Re: Large, constant incoming traffic
/ 2004-05-13 19:53:33 +0200
\ Kjetil Kjernsmo:
> On torsdag 13. mai 2004, 19:32, Robert Jakubowski wrote:
> > The best way to see what is going on is to dump the traffic to a file
> > and analyse it. Tcpdump and ethereal are great tools for that
> > purpose.
> Great! Reagan Blundell also told me about them offline.
> > Ethereal will make the job easier and should give you a
> > clue. If you are affraid the server has been compromised you have to
> > use another computer to get reliable information. I don't know your
> > network setup and what you have at disposal. If it is cable/DSL you
> > could connect your server through a hub, hook up the other computer
> > to the hub and do the dump (you may have to use a crossover cable
> > between the modem and the hub).
> Yup.
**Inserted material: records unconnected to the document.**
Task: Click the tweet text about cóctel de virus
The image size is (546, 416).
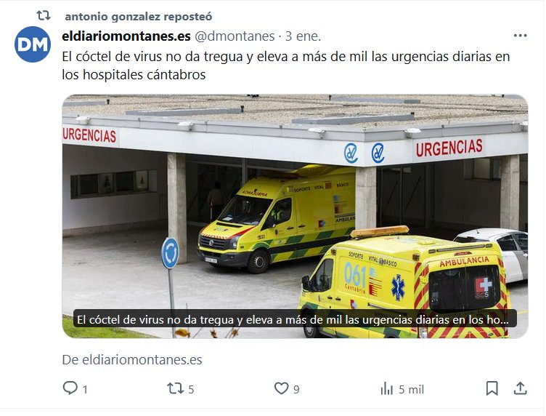Action: point(285,65)
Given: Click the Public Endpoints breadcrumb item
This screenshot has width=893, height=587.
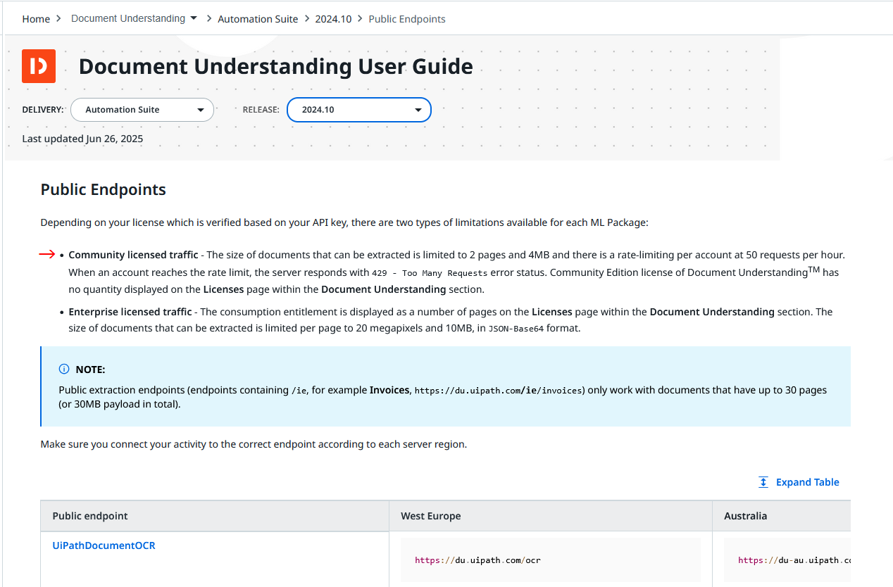Looking at the screenshot, I should coord(407,19).
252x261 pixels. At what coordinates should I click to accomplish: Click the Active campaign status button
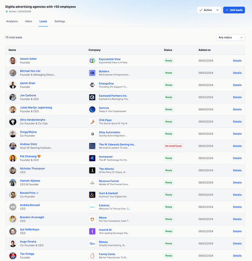205,10
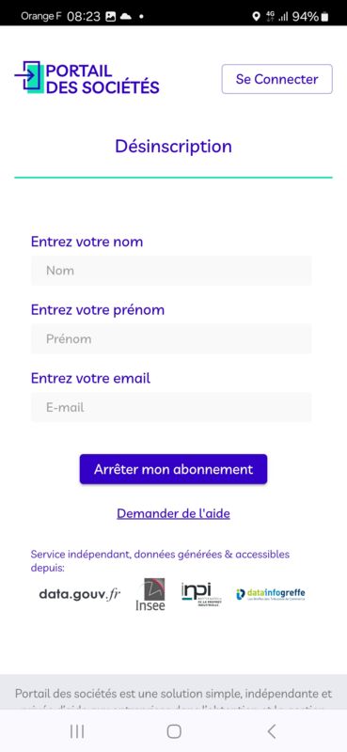
Task: Select the INPI logo
Action: [x=201, y=595]
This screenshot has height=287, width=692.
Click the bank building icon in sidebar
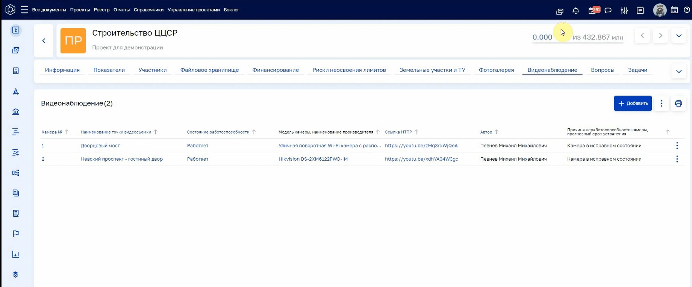[16, 112]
It's in server hosting at a provider, and I don't have physical
> access there... So, I have no option but to do it remotely (or perhaps I
> could if eth0 was promiscuous, but it isn't?).
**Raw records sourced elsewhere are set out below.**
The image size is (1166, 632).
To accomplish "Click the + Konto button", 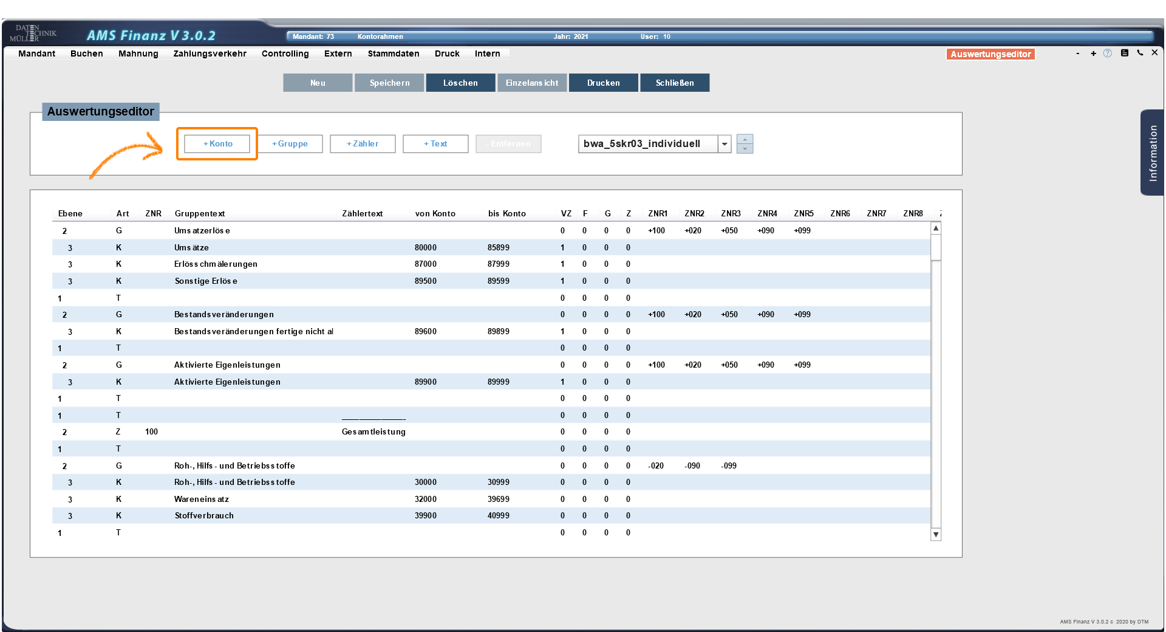I will pos(217,144).
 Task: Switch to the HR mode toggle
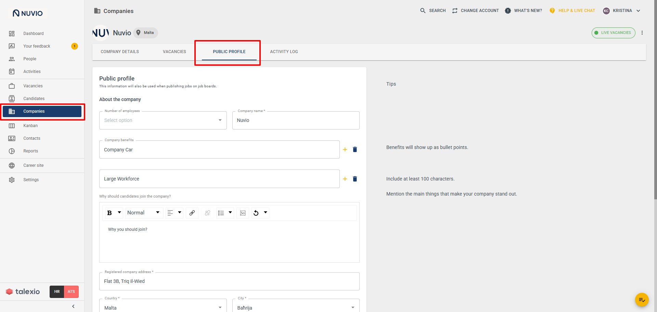(x=57, y=292)
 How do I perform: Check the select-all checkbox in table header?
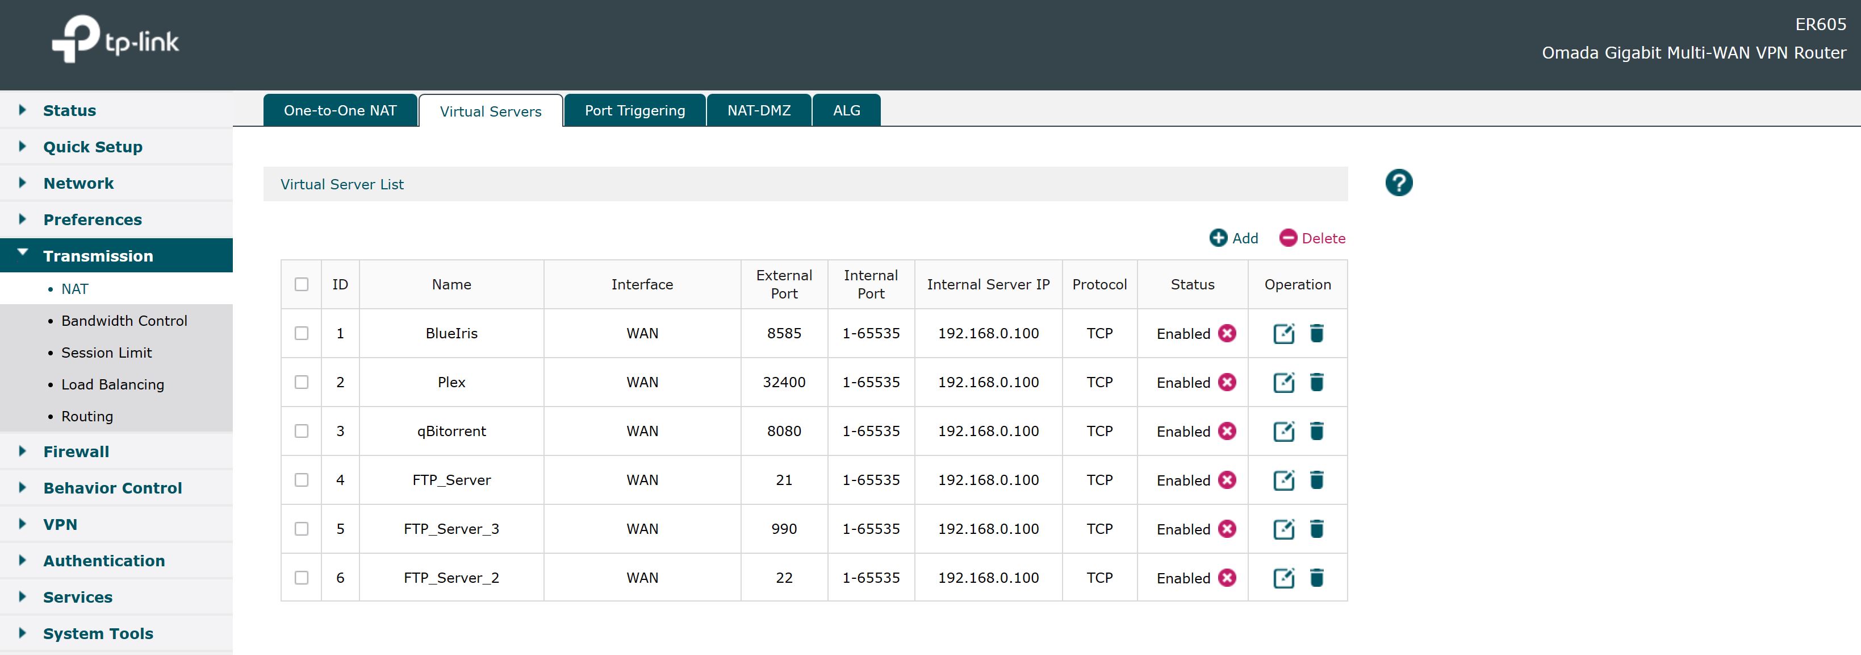coord(301,284)
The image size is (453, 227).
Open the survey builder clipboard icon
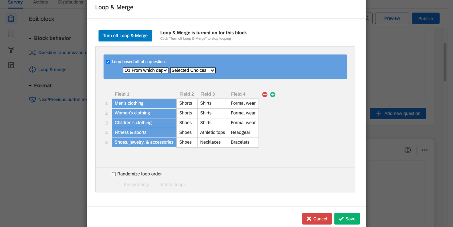(11, 18)
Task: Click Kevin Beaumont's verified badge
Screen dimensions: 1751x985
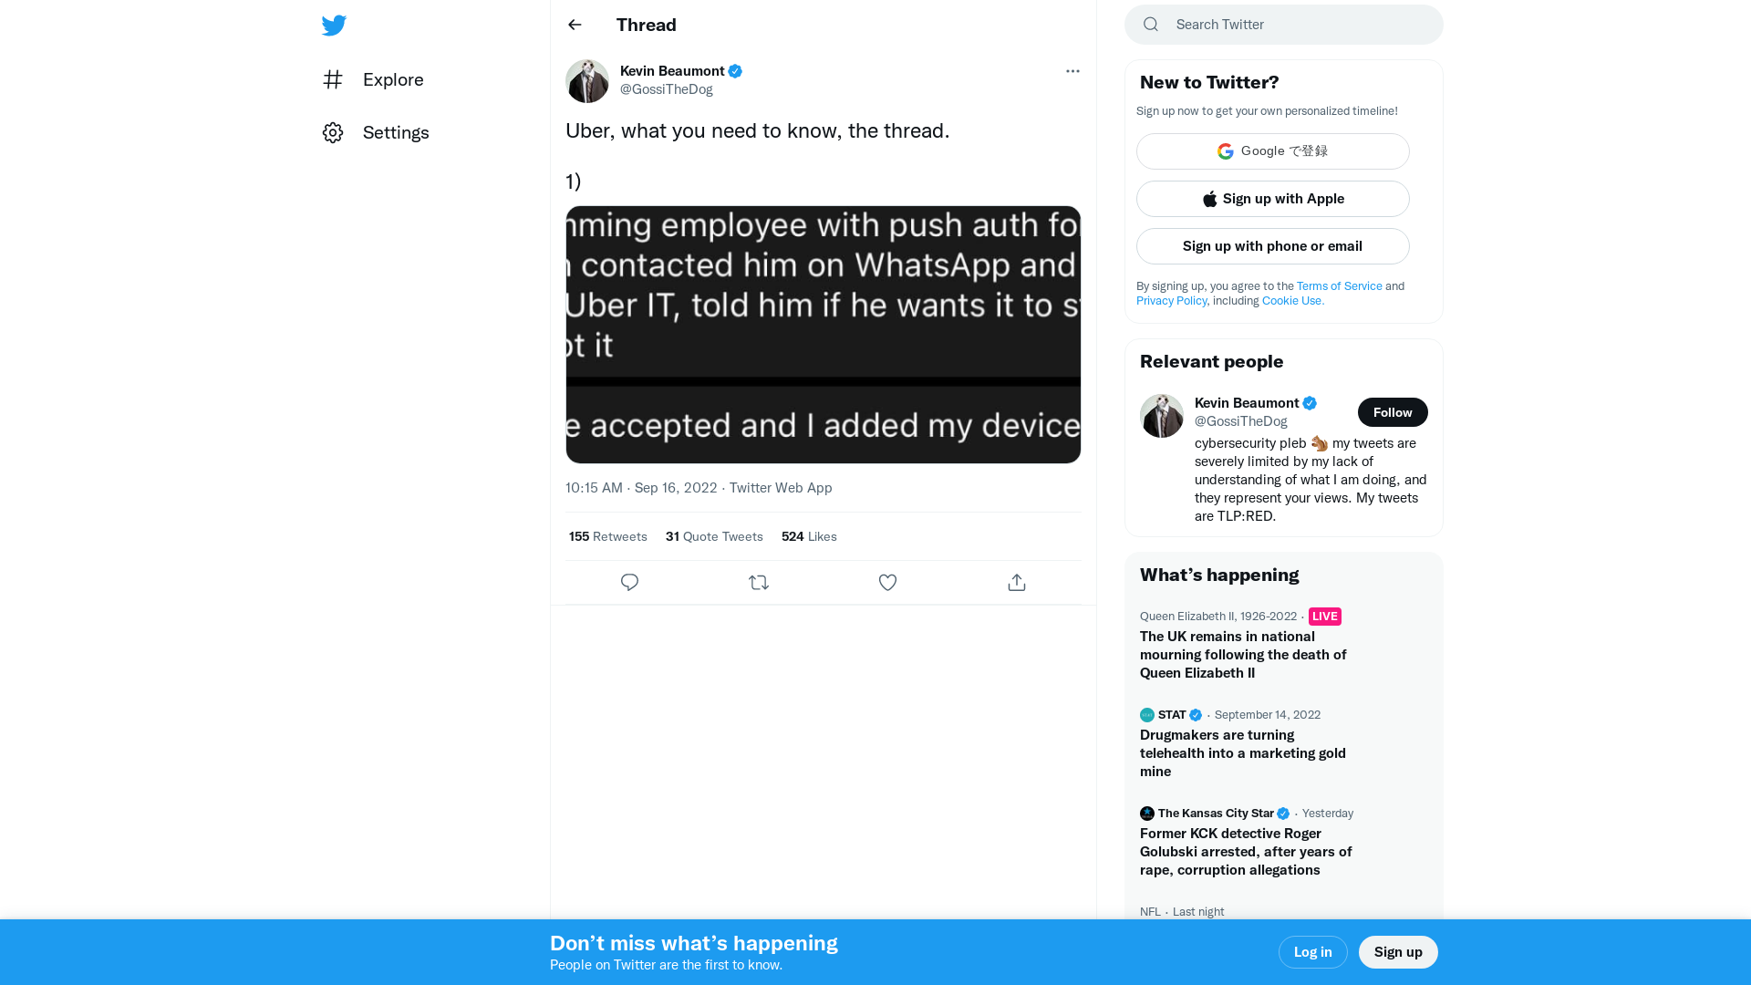Action: [735, 70]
> Anyway, what I see in tcpdump after filtering out my own ssh traffic,
> and some DNS traffic (which might have something to do with it, but
> makes a lot of noise), I see (easynet.no is my provider):
> 19:41:29.459644 220.127.116.11.2090 > 18.104.22.168.1434: udp 376 [ttl
> 19:41:29.565792 arp who-has 22.214.171.124 tell core-1-e2.easynet.no
> 19:41:29.675637 126.96.36.199.2090 > 188.8.131.52.1434: udp 376 [ttl 1]
ok, chances are that 184.108.40.206 runs an unpatches MS-SQL server,
was infected, and now tries to compromise the world, and its own
subnet, where you happen to be in.
iirc there has been some worm targetting Microsoft SQL server early 2003,
maybe it is still active sometimes, maybe there is a new one.
you are "safe", but this should show in some "DROP" or "REJECT" statistics.
have a look at the output of "iptables -vnL"
you want to tell the guy responsible for 220.127.116.11, and the
hostmaster at easynet.no, that they have a compromised machine, and
should take it offline.
and that you want them to pay for the traffic they are causing you.